Stored data entries
++++
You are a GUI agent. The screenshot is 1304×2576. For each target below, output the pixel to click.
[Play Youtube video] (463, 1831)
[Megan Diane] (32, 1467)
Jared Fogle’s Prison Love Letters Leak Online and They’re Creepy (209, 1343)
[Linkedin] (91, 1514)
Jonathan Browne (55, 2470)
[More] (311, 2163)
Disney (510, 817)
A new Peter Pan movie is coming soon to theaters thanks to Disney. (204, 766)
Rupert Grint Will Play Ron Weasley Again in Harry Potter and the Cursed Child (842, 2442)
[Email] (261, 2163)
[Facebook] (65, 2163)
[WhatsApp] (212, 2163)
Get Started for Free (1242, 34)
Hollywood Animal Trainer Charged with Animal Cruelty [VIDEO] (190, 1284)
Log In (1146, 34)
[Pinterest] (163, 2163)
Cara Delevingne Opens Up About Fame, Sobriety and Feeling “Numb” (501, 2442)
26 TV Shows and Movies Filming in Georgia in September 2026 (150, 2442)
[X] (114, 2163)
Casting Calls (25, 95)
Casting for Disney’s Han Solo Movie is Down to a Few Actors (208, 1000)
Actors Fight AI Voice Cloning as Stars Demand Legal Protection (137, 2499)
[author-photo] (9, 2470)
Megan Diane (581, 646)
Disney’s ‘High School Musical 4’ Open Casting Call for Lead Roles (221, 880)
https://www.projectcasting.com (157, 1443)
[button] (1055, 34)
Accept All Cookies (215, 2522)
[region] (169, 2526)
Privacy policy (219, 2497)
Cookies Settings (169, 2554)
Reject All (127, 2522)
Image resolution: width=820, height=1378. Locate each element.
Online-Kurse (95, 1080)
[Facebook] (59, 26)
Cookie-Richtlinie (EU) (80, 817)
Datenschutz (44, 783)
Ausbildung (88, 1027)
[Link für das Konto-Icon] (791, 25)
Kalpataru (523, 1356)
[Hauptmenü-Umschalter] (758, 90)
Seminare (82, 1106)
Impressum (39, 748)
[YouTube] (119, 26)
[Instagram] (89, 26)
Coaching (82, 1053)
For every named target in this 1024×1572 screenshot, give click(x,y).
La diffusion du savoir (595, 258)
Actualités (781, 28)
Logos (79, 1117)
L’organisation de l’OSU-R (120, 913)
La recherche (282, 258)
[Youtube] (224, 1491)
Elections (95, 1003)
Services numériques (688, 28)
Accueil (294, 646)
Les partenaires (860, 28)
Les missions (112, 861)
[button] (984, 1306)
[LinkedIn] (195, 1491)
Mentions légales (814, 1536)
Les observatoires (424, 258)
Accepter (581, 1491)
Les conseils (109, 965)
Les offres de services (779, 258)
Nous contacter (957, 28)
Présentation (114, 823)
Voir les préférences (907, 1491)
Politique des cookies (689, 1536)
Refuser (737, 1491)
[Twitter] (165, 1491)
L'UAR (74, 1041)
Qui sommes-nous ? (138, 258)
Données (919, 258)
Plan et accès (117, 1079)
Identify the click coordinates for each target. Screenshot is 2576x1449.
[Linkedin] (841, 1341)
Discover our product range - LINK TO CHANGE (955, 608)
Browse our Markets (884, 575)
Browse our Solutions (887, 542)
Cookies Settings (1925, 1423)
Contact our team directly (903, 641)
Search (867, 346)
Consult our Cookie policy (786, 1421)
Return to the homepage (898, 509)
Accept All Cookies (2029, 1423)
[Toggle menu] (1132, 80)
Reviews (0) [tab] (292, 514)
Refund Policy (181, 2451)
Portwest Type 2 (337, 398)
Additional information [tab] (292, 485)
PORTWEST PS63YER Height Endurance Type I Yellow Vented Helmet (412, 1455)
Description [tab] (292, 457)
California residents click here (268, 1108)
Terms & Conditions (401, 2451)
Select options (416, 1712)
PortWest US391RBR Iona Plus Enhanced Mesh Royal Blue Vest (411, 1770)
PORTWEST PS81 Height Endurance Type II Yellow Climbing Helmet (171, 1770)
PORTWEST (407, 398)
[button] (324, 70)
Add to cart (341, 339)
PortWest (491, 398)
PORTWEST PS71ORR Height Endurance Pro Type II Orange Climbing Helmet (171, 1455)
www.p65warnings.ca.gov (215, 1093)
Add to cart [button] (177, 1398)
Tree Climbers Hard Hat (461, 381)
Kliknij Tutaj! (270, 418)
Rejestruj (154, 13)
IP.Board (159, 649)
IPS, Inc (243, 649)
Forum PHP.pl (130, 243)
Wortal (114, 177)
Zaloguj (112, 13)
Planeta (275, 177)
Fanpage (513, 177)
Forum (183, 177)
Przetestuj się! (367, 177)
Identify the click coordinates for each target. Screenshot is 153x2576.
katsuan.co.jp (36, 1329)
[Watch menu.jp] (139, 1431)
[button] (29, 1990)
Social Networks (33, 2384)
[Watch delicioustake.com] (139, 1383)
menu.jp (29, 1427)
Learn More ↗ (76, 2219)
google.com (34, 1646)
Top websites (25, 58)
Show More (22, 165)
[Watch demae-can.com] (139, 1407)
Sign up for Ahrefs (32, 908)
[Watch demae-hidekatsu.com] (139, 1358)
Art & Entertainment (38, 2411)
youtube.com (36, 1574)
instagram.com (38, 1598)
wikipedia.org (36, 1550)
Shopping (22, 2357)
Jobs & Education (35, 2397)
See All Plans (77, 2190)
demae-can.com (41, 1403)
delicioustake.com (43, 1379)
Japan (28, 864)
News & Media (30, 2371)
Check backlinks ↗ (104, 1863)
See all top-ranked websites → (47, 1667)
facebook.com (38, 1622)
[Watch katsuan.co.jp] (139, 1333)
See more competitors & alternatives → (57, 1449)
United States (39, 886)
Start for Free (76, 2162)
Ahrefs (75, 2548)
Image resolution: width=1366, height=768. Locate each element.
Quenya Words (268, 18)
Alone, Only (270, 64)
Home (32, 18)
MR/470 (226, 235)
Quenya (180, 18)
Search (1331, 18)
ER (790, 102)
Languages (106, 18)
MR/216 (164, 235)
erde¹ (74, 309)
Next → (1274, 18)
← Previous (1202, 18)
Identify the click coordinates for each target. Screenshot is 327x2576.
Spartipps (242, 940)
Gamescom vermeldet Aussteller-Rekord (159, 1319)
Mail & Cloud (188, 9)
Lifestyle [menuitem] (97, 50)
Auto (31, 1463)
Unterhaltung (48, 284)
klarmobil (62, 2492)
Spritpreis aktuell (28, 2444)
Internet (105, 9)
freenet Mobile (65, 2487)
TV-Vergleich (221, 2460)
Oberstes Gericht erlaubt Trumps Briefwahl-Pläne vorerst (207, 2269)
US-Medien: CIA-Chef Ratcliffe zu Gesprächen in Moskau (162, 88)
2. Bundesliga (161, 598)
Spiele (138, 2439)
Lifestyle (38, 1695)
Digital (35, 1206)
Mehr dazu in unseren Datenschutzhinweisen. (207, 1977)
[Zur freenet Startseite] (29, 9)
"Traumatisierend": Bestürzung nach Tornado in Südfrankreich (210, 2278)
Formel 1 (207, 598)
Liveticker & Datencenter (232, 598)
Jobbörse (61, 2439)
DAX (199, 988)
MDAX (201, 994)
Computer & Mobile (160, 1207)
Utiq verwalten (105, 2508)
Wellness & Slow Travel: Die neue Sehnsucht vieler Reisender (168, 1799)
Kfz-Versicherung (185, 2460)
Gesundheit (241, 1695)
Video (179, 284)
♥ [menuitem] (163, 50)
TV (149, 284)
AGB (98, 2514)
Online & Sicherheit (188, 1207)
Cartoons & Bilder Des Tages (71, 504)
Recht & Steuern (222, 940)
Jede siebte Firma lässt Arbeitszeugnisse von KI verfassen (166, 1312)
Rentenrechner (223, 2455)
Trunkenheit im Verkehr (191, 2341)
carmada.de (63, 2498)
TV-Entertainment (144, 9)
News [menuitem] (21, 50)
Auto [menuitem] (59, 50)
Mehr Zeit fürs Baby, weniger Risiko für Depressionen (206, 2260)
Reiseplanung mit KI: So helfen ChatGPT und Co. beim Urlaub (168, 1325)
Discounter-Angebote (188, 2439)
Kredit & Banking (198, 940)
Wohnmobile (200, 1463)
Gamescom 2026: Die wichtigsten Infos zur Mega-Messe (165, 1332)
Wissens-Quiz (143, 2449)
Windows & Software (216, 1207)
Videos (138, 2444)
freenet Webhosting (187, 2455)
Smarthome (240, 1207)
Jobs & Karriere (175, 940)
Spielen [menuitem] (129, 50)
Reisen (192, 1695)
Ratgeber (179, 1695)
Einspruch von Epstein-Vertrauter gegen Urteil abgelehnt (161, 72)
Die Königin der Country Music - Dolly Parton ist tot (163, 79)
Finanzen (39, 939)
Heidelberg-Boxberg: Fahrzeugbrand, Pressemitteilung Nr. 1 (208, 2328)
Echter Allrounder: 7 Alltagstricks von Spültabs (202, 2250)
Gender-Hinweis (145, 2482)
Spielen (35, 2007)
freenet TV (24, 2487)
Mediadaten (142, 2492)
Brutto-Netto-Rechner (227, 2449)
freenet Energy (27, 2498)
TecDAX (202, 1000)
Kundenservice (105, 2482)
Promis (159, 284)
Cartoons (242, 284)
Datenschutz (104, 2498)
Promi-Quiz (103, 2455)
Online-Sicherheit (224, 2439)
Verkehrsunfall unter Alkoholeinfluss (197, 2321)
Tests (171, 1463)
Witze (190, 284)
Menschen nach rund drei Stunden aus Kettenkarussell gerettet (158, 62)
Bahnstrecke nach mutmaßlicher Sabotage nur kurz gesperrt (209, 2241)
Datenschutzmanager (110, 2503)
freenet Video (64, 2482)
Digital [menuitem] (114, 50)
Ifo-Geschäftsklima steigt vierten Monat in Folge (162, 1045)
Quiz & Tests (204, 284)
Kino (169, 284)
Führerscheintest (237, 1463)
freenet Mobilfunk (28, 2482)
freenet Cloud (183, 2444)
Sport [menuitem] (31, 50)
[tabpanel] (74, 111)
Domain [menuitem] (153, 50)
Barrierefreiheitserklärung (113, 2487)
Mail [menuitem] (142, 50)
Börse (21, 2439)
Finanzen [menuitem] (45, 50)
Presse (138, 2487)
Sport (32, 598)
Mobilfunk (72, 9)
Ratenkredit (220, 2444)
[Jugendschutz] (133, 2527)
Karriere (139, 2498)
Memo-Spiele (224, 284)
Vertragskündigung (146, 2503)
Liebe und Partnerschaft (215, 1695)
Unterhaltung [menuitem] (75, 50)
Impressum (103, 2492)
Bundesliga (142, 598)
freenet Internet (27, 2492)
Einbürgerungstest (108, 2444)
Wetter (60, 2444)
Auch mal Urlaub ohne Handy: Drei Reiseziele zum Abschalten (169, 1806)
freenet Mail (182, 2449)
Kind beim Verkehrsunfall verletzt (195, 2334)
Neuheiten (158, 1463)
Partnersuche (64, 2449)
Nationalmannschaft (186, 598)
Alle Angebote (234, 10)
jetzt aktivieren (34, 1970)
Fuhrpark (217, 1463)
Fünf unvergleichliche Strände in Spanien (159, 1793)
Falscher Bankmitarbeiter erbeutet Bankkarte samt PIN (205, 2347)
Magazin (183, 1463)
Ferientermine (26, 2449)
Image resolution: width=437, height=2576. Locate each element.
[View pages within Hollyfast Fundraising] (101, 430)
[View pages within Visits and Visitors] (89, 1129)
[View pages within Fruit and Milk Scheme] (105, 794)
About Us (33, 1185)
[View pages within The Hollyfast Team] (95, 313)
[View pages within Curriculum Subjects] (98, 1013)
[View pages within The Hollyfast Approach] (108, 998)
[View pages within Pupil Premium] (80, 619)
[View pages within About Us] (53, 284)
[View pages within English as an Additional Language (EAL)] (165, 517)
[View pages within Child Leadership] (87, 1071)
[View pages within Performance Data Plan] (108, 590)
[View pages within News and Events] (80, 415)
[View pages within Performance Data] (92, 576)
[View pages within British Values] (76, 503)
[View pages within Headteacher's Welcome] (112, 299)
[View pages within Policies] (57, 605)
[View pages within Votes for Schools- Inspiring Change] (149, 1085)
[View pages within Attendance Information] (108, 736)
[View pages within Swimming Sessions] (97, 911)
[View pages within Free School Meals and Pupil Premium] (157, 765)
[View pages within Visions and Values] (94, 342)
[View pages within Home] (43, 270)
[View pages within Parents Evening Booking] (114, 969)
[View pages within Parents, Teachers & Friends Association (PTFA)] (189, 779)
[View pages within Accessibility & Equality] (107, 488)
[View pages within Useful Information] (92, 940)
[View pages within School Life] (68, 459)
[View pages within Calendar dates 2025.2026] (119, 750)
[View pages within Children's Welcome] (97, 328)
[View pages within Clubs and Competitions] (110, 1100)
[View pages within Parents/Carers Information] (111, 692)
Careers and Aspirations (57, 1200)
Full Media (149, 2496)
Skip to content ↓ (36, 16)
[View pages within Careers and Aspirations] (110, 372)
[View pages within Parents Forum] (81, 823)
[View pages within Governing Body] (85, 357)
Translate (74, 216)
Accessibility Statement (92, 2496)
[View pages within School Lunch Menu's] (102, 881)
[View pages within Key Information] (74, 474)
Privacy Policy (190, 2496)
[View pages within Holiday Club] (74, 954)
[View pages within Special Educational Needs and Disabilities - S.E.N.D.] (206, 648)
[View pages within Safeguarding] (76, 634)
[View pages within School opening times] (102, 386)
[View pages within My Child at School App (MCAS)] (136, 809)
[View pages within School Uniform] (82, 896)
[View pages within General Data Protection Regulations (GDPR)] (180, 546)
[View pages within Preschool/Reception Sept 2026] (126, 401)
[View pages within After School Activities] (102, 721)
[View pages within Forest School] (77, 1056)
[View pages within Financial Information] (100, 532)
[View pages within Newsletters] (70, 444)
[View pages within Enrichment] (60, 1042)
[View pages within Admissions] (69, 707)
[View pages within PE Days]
++++
▸ **What you are asked to do**: Go through the records above and return every line that holds the string "websites".

▸ **Task answer**:
Top websites (25, 58)
See all top-ranked websites → (47, 1667)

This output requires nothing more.